Virus comes to Kern

Rebecca Neipp

News Review Staff Writer

Virus comes  to KernAt press time, Kern County Public Health Department confirmed positive results for COVID-19 for one visitor and two residents.

KCPH Department Head Matt Constantine announced that the result of the visotr at Tuesday’s Board of Supervisors meeting. The other results were released Thursday morning.

The location of the individuals had not been released at press time, but during Board of Supervisor meeting, Constantine told county officials that his office continued to investigate and maintain safety protocols to protect the community.

The announcement came during a special item added the day before to follow national and state actions to declare Kern County in a state of emergency.

County offices have been closed, for the most part, and only essential staff will be showing up to work. All county employees will continue to be paid, and nonessential staff will continue to work remotely and stay responsive to their department leads, said County Administrative Officer Ryan Alsop.

In keeping with other state directives, Kern County has canceled gatherings and encouraged the closure of non-essential businesses such as bars and gyms. Restaurants are recommended to encourage take-out only options to patrons.

Alsop said that he and his staff intend to continue operations and services, even as they plan to implement further directives to encourage social distancing to inhibit contagion.

He noted to the board that the emergency declaration will qualify the county for federal and state assistance during the crisis.

Supervisor Mike Maggard commended the work of the public health department during the rapidly developing situation. He asked the board to consider moving to telephonic meetings with streaming options for the public.

Supervisor Zack Scrivner also recommended combining the agendas for the March 24 and 31 meetings, and hold one session on March 31. The board will go into Easter recess after that, and can reevaluate for the April 21 return.

Supervisor Mick Gleason, who represents the Indian Wells Valley, also commended Alsop for his proactive response to the ongoing threat.

Brief 1:
Decide whether each statement agrees with the Kern County article. Answer yes or no for each, and quote the words from the article that settle it: (a) County employees will keep being paid. (b) Restaurants have been ordered to shut down completely. (c) Supervisor Zack Scrivner proposed holding a single session on March 31.
Brief 2:
Write what comes next in the Kern County article, starting after its final sentence.
The records have no connection to the Kern County article.

Data section:
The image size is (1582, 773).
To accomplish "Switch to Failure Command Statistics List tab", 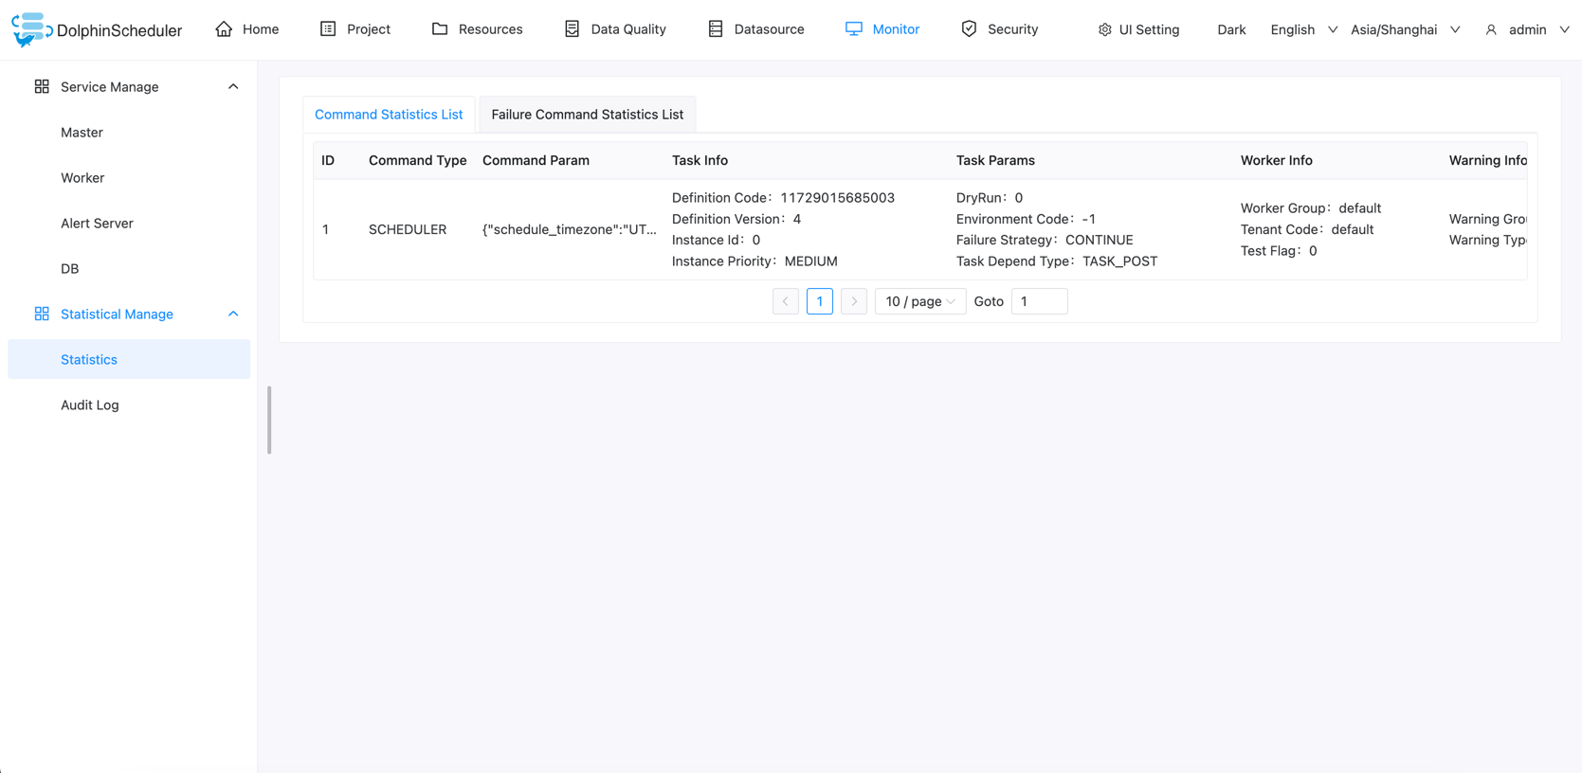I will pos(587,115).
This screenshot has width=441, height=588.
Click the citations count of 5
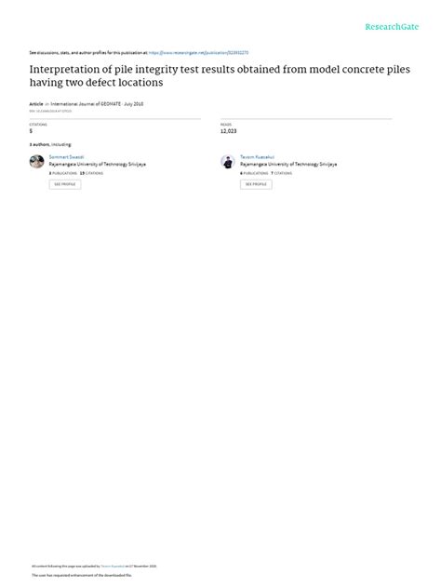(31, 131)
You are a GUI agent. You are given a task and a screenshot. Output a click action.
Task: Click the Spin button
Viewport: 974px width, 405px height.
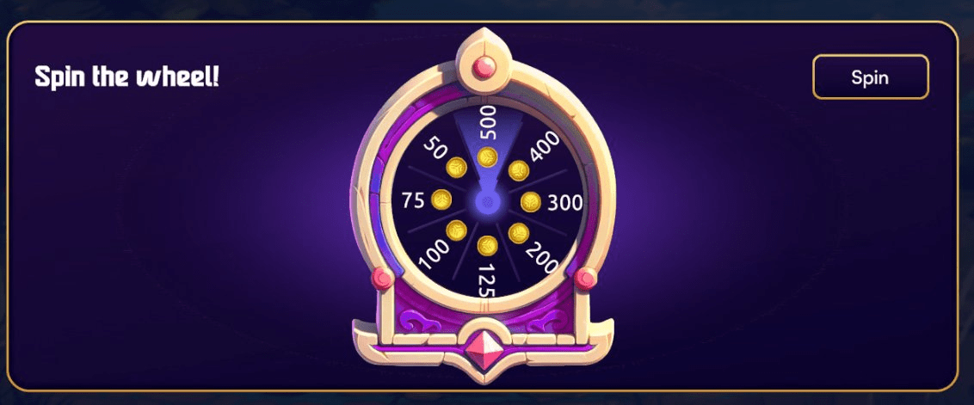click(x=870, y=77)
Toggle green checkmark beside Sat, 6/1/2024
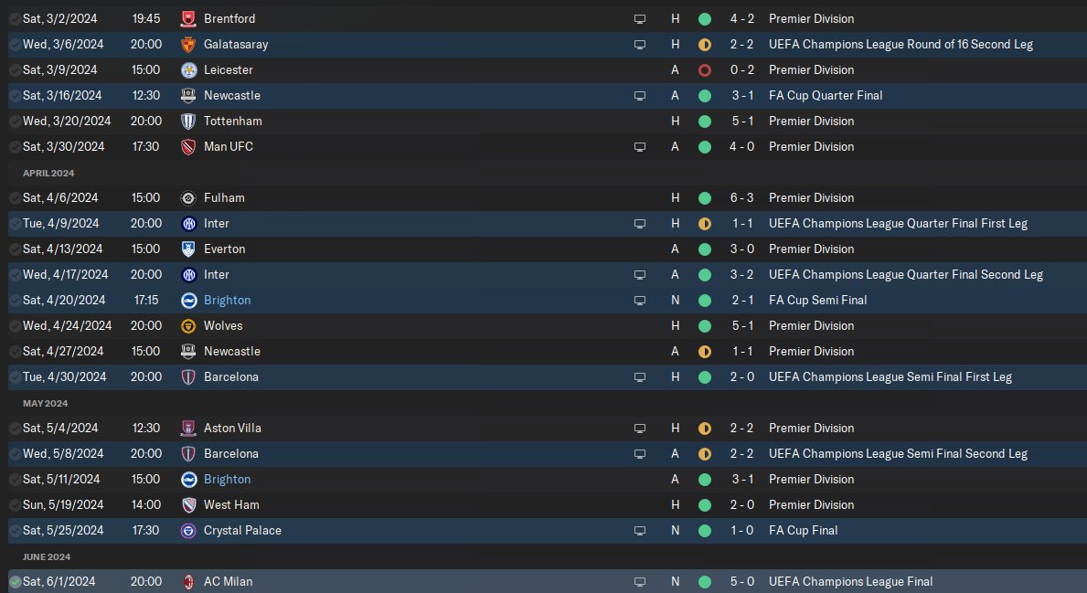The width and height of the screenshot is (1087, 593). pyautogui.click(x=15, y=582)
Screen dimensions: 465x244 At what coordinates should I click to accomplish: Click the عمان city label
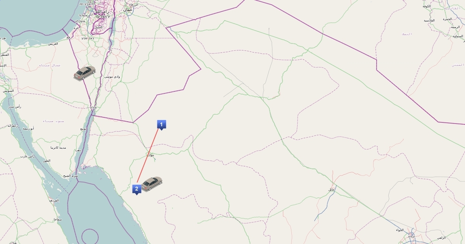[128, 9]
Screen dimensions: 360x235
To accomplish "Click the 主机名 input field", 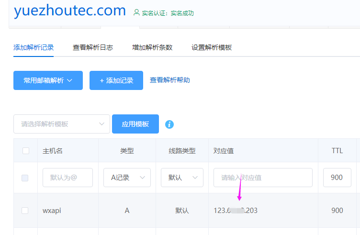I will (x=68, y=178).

Your response 1:
(a) Yes: "All county employees will continue to be paid"
(b) No: "Restaurants are recommended to encourage take-out only options to patrons."
(c) Yes: "combining the agendas for the March 24 and 31 meetings, and hold one session on March 31"

Your response 2:
“I’m trying to get my head around this,” he said, in relation to the closure of county buildings and potential disruptions to service. “I guess this is where we are at.”

Gleason emphasized the importance of “flattening the curve” — which health officials have characterized as the attempt to slow the spread of virus in order to contain the disease so that the demand on health care institutions does not exceed current capacity.

However, he said, “There are going to be impacts.”

“We are in uncharted waters,” said Alsop, adding that he and his staff were trying to approach the challenge with common sense, calmness and effective planning.

“I want to thank our employees for their continued support and cooperation during this time.” In a couple of weeks, those employees will wake up to find their paychecks deposited and their benefits paid.

“But we also have a lot of people in our community who will be struggling, who are not lucky enough to have a guaranteed paycheck,” said Alsop.

The loss of business for restaurants, bars and other service providers who cannot afford to sustain their employees through a weeks-long closure or downturn will be crippling to many.

“I would ask that our community have an appreciation for those in our service industry who are going to be impacted most,” said Alsop.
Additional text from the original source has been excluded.